Documento:

La fresca mañana que compartí con Pinochet

Publicado originalmente en el Diario La Opinión de California, el 12 de septiembre de 2002, bajo el título “El otro 11 de septiembre: una mañana con Pinochet”. A continuación, versión completa:


Patricio Zamorano

Un 11 de septiembre más. Fecha curiosa pues el mismo día, pero en la década del veinte, enmarcó otra intervención militar en Chile, que llevaría al poder a Carlos Ibáñez. Claro está que el movimiento que lideraría Augusto Pinochet cincuenta años después lo superaría en crueldad y traición.

Cada vez que se acerca la fecha en Chile, surgen las manifestaciones, la represión policial, los desmanes, las bombas lacrimógenas, que recordaron y recuerdan a quienes compartimos jornadas de protesta contra este ignominioso aniversario, que todo el avance democrático es aparente, que las leyes del perdón y del olvido se resisten a ser “honradas” por el pueblo chileno.

¿Cuántos 11 de septiembre? Muchos se me vienen a la cabeza. Recuerdo que trabajando en el diario La Epoca, excelente periódico que fue boicoteado por el empresariado y el propio gobierno de la Concertación estando como presidente Eduardo Frei, me tocó cubrir el último 11 de septiembre de Pinochet como comandante en Jefe. Habían cerrado la calle en la casa de los comandantes, lujosa residencia en la comuna de Las Condes. La seguridad era tremenda. Habían traído en buses a muchos pobladores que gritaban consignas a favor de su “general”. Los periodistas no nos escapábamos de los gruesos juicios vertidos por estos ciudadanos. Nos regalaban ‘cristianas’ frases glorificando la violencia que se había ejercido contra los opositores a Pinochet, en actos terribles contra la vida humana. Era mayoritariamente gente humilde, aunque algunos no tanto en su agresividad y la forma en que se expresaban sobre las víctimas de violaciones de los derechos humanos.

Registros para encontrar los ítems mostrados
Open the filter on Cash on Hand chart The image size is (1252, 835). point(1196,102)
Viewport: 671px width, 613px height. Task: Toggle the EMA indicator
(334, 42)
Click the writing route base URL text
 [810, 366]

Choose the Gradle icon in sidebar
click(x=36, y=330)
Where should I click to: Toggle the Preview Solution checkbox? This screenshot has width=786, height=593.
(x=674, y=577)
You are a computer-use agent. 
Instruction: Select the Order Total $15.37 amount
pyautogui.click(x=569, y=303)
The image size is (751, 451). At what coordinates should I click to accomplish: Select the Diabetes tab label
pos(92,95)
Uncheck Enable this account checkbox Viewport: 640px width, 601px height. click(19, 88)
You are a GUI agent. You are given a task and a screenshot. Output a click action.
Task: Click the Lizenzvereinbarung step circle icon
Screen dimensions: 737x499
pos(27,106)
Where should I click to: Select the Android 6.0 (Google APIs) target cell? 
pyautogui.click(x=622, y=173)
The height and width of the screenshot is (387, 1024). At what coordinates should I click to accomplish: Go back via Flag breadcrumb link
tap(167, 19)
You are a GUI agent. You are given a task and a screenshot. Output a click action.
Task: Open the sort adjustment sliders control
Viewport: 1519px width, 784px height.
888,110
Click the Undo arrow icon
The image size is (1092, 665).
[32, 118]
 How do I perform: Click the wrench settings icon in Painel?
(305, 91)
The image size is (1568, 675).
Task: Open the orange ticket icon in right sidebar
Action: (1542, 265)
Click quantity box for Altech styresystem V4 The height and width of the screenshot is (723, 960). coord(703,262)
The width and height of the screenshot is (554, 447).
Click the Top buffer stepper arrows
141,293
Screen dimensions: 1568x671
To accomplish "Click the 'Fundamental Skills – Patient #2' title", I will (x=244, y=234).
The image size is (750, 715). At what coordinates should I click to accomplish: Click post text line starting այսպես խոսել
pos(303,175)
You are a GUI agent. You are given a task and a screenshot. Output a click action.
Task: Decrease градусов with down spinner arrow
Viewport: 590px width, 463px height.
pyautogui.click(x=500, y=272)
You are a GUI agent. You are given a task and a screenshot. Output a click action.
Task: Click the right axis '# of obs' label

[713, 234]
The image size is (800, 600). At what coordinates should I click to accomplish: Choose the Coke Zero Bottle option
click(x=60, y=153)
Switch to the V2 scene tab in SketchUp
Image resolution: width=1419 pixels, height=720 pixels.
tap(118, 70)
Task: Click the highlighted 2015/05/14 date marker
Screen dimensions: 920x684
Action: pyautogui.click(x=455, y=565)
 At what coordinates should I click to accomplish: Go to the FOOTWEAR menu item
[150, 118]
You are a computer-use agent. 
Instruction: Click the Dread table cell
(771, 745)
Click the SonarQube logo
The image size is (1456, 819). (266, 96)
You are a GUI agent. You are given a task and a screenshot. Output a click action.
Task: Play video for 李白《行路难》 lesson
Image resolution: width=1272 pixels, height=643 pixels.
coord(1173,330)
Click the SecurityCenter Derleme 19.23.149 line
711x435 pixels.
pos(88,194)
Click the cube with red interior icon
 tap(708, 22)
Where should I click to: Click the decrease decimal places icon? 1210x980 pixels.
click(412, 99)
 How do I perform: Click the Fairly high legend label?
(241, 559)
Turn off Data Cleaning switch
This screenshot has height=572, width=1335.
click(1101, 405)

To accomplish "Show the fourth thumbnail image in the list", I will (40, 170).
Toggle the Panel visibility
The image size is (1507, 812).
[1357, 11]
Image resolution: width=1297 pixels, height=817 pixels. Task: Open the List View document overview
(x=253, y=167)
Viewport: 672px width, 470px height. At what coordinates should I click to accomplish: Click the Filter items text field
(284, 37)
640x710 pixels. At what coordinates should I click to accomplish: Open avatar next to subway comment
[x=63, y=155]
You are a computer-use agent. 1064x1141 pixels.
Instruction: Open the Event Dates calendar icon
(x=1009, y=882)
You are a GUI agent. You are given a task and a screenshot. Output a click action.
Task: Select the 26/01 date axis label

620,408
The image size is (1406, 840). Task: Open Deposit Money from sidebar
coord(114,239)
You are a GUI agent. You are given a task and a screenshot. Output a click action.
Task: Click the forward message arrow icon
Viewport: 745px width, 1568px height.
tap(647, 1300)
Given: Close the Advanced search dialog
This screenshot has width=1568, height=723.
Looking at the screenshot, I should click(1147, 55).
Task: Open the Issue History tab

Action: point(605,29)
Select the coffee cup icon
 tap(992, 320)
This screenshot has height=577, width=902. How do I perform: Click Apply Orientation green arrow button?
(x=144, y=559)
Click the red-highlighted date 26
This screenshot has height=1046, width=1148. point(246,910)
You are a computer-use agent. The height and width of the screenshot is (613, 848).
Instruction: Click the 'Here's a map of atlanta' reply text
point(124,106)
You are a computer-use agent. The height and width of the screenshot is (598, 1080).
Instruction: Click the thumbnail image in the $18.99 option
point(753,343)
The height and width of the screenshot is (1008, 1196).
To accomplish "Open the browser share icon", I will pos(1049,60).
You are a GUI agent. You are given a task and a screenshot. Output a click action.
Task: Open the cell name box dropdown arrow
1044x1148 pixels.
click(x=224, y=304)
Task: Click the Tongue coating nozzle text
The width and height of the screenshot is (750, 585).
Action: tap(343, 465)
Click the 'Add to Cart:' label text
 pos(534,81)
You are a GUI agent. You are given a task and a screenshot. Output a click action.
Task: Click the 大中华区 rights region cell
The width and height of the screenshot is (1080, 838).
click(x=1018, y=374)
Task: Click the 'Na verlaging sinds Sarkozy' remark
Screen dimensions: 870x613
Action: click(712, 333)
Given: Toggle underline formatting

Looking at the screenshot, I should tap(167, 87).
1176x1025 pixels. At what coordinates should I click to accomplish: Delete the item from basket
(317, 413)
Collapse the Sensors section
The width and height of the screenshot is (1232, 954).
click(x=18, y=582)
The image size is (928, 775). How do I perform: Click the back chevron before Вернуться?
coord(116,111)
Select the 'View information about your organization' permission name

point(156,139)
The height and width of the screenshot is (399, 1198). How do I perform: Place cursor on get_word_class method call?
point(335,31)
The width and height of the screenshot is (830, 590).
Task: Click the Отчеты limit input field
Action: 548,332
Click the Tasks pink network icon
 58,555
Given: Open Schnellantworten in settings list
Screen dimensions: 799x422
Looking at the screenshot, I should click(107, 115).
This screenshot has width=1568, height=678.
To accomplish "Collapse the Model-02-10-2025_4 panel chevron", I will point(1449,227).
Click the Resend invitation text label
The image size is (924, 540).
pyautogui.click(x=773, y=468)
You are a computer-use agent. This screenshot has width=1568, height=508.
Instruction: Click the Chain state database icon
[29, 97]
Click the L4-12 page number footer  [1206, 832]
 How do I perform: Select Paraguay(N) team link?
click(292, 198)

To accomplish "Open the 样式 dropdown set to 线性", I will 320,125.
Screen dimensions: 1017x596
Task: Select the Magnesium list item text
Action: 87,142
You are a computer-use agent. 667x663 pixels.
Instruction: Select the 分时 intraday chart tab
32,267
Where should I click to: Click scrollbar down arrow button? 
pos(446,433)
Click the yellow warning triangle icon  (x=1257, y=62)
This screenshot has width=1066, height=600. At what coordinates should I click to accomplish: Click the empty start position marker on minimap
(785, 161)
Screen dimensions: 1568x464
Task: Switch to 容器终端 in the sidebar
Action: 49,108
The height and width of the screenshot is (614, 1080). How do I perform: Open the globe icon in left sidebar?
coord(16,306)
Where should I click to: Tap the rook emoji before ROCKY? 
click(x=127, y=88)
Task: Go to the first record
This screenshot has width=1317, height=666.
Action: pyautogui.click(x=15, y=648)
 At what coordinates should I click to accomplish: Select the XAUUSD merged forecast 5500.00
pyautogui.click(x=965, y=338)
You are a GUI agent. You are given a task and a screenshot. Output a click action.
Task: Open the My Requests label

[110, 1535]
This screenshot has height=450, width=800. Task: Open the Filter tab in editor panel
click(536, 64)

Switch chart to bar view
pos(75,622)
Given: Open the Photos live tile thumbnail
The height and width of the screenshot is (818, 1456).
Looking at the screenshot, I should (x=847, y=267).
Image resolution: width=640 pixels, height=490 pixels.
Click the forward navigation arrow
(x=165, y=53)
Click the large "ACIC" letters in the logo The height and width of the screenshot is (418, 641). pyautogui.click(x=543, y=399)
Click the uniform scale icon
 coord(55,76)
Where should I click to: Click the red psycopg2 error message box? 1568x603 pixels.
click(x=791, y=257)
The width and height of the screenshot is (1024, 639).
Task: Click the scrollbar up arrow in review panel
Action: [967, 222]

Requisitos de la tarea:
**1)** Enumera todas las personas que el artículo sobre Pinochet menciona con nombre y apellido.
**2)** Reproduce del artículo sobre Pinochet el fragmento que comienza con "Cada vez que" y sigue hasta "el pueblo chileno.".
**3)** Escribe lo que sigue al final del artículo sobre Pinochet.
Los ítems anteriores no son necesarios.

Respuestas escritas:
**1)**
Patricio Zamorano
Carlos Ibáñez
Augusto Pinochet
Eduardo Frei

**2)**
Cada vez que se acerca la fecha en Chile, surgen las manifestaciones, la represión policial, los desmanes, las bombas lacrimógenas, que recordaron y recuerdan a quienes compartimos jornadas de protesta contra este ignominioso aniversario, que todo el avance democrático es aparente, que las leyes del perdón y del olvido se resisten a ser “honradas” por el pueblo chileno.

**3)**
Yo portaba en mis manos un ejemplar de La Epoca que había traído desde el diario. Con mi credencial salía y entraba del perímetro de seguridad sin problemas. En una de esas salidas, luego de entrevistar al entonces vicecomandante en Jefe del Ejército, Guillermo Garín, y cuando el círculo de periodistas se había disuelto, doy vuelta la cara sintiéndome observado desde un costado. Me encuentro con dos hombres enfundados en gruesas chaquetas invernales (hacía frío), las manos en los bolsillos, corpulentos, unos 40 años, semblante algo descuidado, jeans. Me quedan mirando de reojo, con la cara algo compungida, en un gesto no muy agradable. Habían visto mi diario en mi costado. -Comunista de m…-, vomita uno de ellos, con mucha ‘intención’ en cada sílaba. Lo quedo mirando, sacó mi credencial de prensa, se la pongo en la cara. -Soy periodista, amigo… Mire-.

El tipo corre a un costado la cara y repite alejándose: -Comunista de m… Te vamos a sacar la cresta-. La última frase la escuche de espaldas, un paso más allá y entrando al perímetro de seguridad. Comprenderá el lector que para gente tan fanática, desde los democratacristianos hasta la izquierda extrema, son todos ‘comunistas de m…’. Así catalogaban a Eduardo Frei R. en sus consignas ese día.

El clima era muy marcial. Por todos los rincones personal de seguridad, con sus trajes oscuros, gafas y radios al oído, nos escrutaba con rabia. Había una banda de guerra, y soldados formados con rigor de ese 11 de septiembre a primera hora de la mañana. El aliento se nos congelaba en la cara, esperando la salida del general que sería honrado. La espera se hacía larga: sólo la algarabía de los partidarios se hacía escuchar. Iban entrando de a poco parlamentarios de derecha y empresarios, que venían a darle la mano al líder. Luego el movimiento cesó. En cinco minutos, la guardia se puso frenética.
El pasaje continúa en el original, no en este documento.